Because humility is a quality rarely celebrated in tech.

It’s not surprising that confidence is a key ingredient to entrepreneurship and disruption, but it is also notorious in how it can create toxic cultures.

It can also hold back the individual careers of anyone who is not overly confident. If you say you’re doing nothing, unfortunately, enough people will believe you are doing nothing.

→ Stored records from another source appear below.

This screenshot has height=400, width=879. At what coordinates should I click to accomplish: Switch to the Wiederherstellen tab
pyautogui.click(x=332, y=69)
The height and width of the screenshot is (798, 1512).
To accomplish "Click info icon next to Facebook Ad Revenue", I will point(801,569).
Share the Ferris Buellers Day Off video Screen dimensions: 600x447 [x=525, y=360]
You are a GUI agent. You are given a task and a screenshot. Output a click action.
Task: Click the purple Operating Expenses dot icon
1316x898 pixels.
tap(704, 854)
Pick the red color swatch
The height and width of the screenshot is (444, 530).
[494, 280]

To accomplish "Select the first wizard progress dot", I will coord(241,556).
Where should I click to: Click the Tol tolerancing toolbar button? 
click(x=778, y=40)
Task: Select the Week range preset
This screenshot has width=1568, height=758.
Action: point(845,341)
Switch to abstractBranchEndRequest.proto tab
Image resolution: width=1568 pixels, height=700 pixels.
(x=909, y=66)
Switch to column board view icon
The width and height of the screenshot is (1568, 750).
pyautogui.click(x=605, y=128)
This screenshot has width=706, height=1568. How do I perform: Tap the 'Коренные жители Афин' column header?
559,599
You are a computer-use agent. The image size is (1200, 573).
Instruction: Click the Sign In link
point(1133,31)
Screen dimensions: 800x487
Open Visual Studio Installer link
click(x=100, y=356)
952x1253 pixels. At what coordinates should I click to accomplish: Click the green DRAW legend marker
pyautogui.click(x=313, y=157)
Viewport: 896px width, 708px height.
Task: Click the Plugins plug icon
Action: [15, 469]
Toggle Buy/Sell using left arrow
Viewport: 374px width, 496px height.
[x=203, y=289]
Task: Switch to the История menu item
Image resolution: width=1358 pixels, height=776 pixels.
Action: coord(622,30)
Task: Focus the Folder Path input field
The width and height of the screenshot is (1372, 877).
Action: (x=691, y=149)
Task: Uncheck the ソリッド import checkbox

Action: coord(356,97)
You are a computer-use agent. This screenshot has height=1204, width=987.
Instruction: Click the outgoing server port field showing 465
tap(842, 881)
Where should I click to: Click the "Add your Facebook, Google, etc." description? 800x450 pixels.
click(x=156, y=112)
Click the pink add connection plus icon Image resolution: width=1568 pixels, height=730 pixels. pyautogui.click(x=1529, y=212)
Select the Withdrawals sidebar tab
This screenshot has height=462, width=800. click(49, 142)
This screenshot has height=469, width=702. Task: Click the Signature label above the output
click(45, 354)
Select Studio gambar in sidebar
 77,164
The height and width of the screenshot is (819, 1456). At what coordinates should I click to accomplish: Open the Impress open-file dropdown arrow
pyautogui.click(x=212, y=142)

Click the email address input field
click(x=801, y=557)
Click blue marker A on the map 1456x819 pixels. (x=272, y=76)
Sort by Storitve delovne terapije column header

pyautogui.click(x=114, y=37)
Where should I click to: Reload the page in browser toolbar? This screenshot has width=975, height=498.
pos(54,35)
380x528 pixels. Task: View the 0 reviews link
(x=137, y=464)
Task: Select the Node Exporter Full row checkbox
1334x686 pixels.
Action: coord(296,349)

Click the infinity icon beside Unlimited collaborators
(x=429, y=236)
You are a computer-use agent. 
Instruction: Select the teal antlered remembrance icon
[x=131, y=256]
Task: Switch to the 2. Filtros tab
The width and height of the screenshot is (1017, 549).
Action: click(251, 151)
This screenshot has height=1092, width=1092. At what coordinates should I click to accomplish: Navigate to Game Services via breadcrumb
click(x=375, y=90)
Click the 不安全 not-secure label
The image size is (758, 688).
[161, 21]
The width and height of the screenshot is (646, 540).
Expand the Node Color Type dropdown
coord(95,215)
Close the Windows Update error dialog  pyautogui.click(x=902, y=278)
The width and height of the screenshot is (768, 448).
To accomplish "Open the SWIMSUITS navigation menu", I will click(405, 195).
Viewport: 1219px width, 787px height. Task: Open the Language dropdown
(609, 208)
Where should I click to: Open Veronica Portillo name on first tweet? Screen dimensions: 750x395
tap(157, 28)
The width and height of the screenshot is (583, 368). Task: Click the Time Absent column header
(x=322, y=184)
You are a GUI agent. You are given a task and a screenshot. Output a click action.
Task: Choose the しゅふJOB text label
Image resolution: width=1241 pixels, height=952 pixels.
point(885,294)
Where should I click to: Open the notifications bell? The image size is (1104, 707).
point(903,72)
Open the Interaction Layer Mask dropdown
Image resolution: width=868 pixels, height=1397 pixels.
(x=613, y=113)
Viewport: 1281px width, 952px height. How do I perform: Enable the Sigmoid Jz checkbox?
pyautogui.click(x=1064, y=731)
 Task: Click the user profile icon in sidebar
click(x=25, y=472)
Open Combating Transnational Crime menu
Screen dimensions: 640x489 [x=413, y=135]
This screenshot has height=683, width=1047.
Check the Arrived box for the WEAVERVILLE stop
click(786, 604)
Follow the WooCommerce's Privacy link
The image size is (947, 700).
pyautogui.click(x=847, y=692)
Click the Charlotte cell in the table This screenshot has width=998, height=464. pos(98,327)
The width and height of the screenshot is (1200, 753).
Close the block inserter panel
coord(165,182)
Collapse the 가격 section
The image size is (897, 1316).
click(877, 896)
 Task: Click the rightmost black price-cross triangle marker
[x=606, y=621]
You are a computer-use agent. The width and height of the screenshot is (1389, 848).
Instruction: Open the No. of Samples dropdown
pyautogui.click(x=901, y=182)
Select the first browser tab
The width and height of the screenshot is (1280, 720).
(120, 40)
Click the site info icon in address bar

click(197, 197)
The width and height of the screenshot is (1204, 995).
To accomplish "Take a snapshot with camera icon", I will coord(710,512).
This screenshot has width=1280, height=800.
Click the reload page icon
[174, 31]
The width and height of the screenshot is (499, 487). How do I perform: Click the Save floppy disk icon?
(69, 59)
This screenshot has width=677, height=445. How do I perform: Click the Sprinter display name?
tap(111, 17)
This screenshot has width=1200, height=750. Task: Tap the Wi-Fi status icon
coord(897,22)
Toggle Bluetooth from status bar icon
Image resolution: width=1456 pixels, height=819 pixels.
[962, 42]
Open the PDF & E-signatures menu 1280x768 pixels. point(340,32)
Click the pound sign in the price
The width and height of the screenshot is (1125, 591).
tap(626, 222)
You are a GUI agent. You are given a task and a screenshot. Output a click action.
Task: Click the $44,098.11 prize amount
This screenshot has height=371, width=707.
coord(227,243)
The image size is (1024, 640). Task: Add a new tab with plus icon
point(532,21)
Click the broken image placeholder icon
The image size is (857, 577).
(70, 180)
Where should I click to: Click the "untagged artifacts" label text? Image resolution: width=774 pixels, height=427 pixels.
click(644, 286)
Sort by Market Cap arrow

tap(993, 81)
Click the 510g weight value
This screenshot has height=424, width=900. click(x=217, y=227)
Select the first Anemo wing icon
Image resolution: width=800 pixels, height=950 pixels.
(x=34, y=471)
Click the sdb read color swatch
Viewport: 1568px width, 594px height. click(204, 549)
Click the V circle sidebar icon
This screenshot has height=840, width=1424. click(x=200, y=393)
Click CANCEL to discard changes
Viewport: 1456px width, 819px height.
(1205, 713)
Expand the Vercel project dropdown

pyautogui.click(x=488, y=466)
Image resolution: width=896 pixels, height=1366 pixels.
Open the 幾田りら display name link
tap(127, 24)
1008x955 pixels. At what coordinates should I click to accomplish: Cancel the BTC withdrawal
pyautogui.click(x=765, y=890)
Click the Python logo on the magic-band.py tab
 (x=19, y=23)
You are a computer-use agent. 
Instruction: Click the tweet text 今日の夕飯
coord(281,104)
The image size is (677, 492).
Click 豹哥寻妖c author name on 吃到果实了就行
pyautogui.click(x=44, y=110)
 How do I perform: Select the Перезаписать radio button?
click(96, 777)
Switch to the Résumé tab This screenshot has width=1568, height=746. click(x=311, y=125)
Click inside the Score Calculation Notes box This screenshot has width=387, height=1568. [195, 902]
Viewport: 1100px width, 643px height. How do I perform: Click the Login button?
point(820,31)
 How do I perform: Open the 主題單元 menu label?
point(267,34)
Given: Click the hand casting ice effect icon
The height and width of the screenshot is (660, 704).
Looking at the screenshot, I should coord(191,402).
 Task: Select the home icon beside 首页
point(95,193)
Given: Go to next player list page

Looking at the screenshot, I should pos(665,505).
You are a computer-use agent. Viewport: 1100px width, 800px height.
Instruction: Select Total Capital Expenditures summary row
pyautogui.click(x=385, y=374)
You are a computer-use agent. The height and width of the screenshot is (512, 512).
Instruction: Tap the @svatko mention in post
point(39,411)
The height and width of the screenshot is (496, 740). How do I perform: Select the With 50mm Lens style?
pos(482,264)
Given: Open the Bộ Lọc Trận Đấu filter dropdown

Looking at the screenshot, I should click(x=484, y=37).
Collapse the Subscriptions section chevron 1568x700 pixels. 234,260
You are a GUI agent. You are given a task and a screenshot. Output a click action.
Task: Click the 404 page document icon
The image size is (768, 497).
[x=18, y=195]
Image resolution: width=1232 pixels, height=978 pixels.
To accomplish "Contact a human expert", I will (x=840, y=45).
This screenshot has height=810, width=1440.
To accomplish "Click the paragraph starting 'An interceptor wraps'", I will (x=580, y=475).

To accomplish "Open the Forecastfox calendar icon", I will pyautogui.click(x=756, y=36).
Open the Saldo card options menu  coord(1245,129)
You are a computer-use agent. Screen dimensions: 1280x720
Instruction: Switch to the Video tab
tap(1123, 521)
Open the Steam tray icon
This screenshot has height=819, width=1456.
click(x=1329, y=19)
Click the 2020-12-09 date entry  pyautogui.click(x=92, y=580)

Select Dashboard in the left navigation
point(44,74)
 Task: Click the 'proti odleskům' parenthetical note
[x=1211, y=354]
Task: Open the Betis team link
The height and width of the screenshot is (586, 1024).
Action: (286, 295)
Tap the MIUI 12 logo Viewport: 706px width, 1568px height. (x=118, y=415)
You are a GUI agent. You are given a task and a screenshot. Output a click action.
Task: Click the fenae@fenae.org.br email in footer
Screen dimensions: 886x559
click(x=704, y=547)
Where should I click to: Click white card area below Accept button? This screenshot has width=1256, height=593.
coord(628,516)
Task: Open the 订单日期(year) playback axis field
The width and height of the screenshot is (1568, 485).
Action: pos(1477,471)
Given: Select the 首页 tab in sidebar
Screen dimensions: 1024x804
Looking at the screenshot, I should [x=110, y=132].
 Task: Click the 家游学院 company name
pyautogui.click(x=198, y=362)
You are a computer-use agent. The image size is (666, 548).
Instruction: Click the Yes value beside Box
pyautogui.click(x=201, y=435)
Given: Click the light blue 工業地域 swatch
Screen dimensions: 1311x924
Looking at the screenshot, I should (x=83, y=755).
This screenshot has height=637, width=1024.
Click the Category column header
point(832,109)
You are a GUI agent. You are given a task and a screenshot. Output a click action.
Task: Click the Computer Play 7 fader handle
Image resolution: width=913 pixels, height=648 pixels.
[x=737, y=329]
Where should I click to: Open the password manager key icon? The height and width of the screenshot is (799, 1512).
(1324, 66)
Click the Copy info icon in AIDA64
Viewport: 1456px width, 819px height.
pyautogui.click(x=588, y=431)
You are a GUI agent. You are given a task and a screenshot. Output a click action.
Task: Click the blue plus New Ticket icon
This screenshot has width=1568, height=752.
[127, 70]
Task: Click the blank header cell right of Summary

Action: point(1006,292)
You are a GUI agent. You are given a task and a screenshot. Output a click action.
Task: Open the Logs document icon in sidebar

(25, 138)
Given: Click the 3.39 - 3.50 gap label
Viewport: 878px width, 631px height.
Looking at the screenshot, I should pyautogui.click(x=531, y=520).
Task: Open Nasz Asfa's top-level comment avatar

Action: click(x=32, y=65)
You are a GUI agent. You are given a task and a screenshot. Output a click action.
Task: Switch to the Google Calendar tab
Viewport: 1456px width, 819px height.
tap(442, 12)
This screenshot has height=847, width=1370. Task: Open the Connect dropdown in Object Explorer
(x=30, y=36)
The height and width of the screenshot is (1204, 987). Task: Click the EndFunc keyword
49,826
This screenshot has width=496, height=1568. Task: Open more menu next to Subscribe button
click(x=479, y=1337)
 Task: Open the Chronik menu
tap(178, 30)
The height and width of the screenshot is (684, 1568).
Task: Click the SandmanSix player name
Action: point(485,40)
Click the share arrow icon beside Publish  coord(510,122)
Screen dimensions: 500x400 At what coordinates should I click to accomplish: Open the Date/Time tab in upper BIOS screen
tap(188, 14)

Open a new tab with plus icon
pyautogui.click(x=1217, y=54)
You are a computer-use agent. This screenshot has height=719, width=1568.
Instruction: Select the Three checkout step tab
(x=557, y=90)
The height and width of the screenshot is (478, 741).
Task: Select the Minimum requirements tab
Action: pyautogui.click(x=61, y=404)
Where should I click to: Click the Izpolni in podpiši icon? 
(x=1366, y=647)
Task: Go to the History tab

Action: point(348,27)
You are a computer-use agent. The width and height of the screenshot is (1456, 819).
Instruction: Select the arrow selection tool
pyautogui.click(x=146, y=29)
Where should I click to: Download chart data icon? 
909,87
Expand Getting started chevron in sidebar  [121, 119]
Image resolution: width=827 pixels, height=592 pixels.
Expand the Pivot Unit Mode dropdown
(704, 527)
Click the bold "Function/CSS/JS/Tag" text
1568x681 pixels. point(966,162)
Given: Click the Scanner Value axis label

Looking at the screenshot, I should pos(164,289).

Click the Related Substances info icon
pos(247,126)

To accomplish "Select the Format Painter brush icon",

“We know that confidence is a core part of how employers hire and that interviewers frequently confuse overconfidence with actual skill,” said Megan Hogan, Mode's Director of Talent. “We counter that by creating interview strategies, panels and working sessions that more clearly demonstrate ability. We also carefully describe the type of experience expected so that under-represented groups don’t rule themselves out before they even apply.“ ( See open roles at Mode. )

Appreciations on Slack and at our company all-hands meeting also help to allow for humility as well as encourage gratitude. This in turn requires the willingness of supportive, vocal peers.

“Celebrating wins helps us reinforce what matters in our culture—the things we celebrate are the culture,” adds Derek Steer, Mode’s CEO.

So at the end of the day, please consider this option: Do great work, but mix in some humbleness along with the hype. Follow through with effortless high standards.

And if you can’t, please treat each humble person you know like they are Thanksgiving plus Christmas plus New Years rolled into one, with all the admiration you can muster, and all the expressiveness they will tolerate.